Es ist etwas ruhiger geworden auf dem Hof. Andreas (22), der Älteste der Kinder, ist gelernter Zimmermann und bereits ausgezogen. Michael (20) hat eine Lehre als Landwirt absolviert, wohnt zu Hause und arbeitet zurzeit auf einer Alp. Bald einmal wird auch Corina (18) eine Saisonstelle antreten. Sie hat gerade ihre Lehre als Köchin abgeschlossen. «Seit unsere Kinder erwachsen sind, sind wir im Tagesablauf etwas flexibler geworden. Obwohl alle drei im Berufsleben stecken, können wir aber jederzeit auf ihre Hilfe zählen.»

Mispeln statt Gleitschirm

Gibt es grosse Herausforderungen? Claudia Gander wird stiller und meint: «Das Zwischenmenschliche.» Beruflich und privat müsse man sich mit anderen Menschen arrangieren. Auch Ganders werden ihren Betrieb einmal an die nächste Generation weitergeben. Da sich die Welt innerhalb einer Generation stark verändere, gingen die Ansichten der Generationen manchmal weit auseinander. «Das kann schon mal Konflikte geben. Als friedliebender Mensch hoffe ich, dass wir Streitigkeiten vermeiden können und gute Lösungen für alle finden», meint die Bäuerin zuversichtlich.

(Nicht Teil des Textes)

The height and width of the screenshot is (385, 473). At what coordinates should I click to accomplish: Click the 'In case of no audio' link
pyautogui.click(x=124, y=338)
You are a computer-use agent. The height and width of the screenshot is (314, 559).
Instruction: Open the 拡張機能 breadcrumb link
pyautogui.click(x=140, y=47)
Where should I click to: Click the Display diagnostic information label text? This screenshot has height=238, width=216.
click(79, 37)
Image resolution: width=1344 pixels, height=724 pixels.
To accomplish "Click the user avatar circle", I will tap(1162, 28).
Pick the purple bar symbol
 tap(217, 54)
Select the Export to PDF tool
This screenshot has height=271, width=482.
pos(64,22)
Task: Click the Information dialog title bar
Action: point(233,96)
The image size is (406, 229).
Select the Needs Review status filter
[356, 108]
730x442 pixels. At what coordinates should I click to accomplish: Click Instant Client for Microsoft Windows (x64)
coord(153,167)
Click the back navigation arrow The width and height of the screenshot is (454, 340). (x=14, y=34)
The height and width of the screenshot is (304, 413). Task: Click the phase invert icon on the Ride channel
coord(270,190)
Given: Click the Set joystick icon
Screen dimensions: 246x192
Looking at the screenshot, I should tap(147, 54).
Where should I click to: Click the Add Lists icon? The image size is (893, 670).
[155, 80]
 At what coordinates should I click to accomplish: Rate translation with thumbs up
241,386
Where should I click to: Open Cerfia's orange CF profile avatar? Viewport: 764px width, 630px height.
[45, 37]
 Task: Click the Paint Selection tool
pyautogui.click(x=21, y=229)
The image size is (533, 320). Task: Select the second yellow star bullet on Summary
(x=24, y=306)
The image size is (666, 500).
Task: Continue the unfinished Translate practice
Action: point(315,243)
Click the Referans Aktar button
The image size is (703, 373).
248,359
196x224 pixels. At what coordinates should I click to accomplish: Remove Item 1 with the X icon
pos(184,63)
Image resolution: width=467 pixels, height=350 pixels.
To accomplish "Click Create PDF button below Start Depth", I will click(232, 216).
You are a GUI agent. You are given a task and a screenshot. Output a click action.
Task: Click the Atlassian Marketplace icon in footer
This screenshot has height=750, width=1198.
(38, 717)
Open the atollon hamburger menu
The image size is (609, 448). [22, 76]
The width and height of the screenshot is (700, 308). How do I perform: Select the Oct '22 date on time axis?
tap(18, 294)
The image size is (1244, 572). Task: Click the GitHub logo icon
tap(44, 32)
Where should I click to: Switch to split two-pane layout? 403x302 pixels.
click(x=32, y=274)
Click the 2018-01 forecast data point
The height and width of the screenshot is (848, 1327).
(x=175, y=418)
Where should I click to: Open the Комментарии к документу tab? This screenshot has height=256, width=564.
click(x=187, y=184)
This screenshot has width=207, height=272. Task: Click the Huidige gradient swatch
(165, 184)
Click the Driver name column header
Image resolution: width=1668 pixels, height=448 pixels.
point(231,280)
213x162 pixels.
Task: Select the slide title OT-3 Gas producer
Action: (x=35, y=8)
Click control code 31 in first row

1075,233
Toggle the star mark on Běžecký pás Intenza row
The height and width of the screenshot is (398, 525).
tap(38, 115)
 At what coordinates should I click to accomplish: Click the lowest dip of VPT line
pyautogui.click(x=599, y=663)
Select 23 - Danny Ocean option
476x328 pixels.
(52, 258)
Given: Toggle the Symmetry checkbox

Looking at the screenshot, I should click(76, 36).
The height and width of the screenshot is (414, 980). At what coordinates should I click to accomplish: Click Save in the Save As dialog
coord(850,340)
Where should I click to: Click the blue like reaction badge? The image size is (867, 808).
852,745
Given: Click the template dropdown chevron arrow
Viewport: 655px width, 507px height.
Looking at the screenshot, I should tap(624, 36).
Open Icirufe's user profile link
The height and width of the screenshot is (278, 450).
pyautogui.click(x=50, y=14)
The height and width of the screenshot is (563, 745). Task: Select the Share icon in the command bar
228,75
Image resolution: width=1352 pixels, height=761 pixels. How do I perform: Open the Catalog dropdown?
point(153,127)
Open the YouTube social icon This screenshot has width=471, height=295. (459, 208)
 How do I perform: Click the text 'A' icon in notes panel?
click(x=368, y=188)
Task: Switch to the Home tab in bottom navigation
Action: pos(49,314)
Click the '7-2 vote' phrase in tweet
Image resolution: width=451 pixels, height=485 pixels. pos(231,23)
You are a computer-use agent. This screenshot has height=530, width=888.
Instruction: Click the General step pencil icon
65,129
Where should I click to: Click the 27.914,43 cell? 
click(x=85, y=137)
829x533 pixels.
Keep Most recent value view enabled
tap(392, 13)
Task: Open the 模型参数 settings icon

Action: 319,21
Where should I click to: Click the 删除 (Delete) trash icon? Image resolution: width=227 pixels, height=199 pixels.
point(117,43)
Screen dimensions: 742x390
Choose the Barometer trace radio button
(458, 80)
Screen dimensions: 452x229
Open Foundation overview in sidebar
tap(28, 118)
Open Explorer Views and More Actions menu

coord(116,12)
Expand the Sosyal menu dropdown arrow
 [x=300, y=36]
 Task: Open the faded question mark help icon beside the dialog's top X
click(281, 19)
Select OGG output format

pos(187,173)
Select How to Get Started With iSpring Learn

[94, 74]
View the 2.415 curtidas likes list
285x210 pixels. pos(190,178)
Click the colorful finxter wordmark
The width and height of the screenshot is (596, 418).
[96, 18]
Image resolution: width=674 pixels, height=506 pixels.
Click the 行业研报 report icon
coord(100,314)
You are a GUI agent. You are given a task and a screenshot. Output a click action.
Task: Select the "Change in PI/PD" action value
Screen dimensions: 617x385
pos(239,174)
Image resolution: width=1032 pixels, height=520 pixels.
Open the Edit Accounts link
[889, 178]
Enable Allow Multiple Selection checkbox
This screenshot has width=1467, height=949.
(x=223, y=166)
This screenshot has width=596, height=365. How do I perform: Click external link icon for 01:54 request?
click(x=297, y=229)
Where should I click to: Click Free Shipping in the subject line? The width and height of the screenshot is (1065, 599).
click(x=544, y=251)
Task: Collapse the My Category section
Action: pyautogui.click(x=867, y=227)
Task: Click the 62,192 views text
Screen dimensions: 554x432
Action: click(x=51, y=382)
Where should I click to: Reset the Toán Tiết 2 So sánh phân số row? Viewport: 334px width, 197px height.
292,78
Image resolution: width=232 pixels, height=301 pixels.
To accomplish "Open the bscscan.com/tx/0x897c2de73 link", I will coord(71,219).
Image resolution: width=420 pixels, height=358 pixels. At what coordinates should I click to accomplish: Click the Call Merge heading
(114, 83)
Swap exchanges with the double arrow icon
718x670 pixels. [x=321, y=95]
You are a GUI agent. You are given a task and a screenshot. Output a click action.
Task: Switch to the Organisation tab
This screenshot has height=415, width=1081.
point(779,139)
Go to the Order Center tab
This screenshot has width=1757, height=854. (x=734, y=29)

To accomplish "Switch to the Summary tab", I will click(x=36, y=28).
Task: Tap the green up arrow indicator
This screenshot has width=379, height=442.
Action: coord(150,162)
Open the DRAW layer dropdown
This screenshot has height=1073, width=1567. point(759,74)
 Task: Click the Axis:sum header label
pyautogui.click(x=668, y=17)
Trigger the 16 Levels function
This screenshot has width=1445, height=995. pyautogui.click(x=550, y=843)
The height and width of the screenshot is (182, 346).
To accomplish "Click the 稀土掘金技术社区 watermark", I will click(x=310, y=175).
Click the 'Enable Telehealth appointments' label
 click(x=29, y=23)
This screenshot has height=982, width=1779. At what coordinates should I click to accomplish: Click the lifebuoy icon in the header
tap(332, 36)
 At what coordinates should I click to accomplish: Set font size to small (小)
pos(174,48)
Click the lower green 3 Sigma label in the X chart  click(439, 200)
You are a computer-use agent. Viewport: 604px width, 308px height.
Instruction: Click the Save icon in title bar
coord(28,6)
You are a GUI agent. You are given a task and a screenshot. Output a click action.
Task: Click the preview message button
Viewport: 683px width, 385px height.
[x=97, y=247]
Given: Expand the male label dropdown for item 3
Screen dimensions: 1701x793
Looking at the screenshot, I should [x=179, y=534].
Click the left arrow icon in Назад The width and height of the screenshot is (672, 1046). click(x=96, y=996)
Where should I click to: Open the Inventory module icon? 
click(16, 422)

Inzwischen hat Claudia Gander weitere Gläser etikettiert und stellt diese zur Seite. Dann sagt sie mit einem Lächeln: «Genau genommen sind die Mispeln schon eher ein intensives Hobby als grosses Einkommen.» Andere hätten als Hobby einen Gleitschirm. Ganders haben die Mispeln.